Personal information
- Born: Willard Rowe Longson June 8, 1906 Salt Lake City, Utah, U.S.
- Died: December 12, 1982 (aged 76) St. Louis, Missouri, U.S

Professional wrestling career
- Ring name(s): Purple Shadow Wild Bill Longson
- Billed height: 6 ft 2 in (188 cm)
- Billed weight: 240 lb (110 kg)
- Debut: April 1931
- Retired: 1960

= Wild Bill Longson =

American professional wrestler (1906-1982)

Willard Rowe Longson (June 8, 1906 – December 12, 1982) was an American professional wrestler, better known by his ring name, Wild Bill Longson.
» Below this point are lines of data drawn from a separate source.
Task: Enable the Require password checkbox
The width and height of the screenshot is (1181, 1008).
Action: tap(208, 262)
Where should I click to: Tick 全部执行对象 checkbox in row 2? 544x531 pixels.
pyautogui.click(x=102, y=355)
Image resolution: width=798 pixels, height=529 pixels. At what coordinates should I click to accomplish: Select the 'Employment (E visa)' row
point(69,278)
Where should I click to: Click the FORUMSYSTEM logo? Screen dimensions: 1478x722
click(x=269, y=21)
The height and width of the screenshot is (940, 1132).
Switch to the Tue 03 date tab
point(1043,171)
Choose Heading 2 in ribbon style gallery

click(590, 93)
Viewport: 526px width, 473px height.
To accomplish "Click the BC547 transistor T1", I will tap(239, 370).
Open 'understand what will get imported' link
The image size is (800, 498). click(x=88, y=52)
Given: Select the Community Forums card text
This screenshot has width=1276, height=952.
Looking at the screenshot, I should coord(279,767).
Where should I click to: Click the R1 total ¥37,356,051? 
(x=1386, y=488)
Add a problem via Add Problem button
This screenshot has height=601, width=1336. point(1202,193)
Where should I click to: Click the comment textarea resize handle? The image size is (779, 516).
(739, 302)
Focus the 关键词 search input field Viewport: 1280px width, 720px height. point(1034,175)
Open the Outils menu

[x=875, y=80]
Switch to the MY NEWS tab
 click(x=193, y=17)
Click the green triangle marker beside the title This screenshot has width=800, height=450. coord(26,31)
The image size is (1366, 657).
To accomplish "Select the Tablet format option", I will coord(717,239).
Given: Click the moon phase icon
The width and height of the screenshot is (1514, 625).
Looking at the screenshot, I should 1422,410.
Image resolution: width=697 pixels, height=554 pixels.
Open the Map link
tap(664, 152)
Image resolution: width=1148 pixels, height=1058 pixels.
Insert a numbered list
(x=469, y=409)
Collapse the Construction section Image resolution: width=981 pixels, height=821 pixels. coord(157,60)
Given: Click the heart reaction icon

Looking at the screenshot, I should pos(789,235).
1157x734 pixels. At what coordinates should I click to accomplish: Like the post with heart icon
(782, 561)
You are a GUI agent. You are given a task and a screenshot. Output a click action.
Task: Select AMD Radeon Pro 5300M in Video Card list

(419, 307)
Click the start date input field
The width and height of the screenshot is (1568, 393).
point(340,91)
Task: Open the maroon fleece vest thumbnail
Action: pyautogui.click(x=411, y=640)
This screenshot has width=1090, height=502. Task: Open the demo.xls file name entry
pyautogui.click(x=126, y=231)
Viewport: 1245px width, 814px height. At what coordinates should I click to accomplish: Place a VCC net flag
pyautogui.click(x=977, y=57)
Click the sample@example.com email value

He spent most of his career in St. Louis, Missouri. He perfected the role of the arrogant heel, and is credited with inventing and popularizing the piledriver.

==Professional wrestling career==
Longson was a three-time National Wrestling Association World Heavyweight Champion during the 1940s. He first won the title from Sandor Szabo, before losing the title to Yvon Robert. Longson won his second title from Bobby Managoff before losing to Whipper Billy Watson. He won his third and final title from Lou Thesz.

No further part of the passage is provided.